Красота девушки казалась здесь ослепительной. Солдаты смотрели нежно и молча, славные стриженые ребята, еще не умевшие скрывать своих чувств.
Узнав, что Тамаре надо за Большой перевал, дежурный огорченно развел руки, и девушка успела заметить, что кожа у него на кистях тоже обветренная и потрескавшаяся.
Оказалось, что зимой через горы не идет ни одна машина. Зима здесь тянется долгие месяцы, бураны и метели достигают двенадцати баллов, и перебраться через перевал можно только пешком. Команды переходят хребет, обвязавшись общей веревкой, утопая в снегу и задыхаясь от ветра.
Только очень опытные каюры иногда одолевают Большой перевал на оленях. Упряжка из четырех животных, впряженная в легкие нарты, может взять одного человека, если не считать каюра.
Сейчас, правда, в поселке есть каюр, и он держит путь мимо залива Большая Мотка. Но он едва ли пойдет в такую погоду. У него две упряжки, это верно, однако снег сильно занес дорогу, и можно сорваться в ущелье.

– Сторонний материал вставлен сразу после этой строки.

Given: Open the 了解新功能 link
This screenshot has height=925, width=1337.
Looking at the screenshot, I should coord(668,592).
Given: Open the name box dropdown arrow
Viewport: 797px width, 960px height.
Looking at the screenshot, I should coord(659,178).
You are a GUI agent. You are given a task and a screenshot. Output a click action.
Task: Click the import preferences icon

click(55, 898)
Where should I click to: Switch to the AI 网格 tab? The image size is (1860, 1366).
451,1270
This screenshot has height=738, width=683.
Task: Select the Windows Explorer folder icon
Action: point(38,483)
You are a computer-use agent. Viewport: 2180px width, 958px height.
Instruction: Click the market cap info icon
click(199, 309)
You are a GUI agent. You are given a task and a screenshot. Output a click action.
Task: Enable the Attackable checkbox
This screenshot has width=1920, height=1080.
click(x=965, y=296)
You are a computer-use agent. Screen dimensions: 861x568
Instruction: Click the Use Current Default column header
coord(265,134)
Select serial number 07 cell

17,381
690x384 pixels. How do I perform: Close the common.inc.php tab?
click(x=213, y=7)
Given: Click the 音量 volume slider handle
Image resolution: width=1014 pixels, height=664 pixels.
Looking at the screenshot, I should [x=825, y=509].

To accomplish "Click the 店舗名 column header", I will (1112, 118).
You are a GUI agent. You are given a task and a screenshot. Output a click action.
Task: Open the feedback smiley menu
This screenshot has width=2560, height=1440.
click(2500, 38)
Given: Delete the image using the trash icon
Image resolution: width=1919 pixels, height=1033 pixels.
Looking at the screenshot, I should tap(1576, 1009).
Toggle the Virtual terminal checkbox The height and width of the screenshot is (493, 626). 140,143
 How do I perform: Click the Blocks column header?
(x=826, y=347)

— Я поговорю сама, — сказала Тамара. — Покажите, где он.
И повторила, будто лишний раз хотела убедить себя:
— Я все объясню сама.
...Они выехали утром, как только невысоко над скалами показалось солнце. Олени бежали медленно, низко неся головы, и девушке казалось, что животным ни за что не подняться на перевал.
«Слабенькие, — думала она и незаметно для каюра дула на прихваченные морозом пальцы. — Куда им по такому снегу?»
Вдали показался Большой перевал.
Каюр остановил упряжку, — вторая, пустая, была привязана к задку нарт, — и полез в мешок.
Копаясь в нем, старик что-то бормотал про себя, и казалось, что он ругается.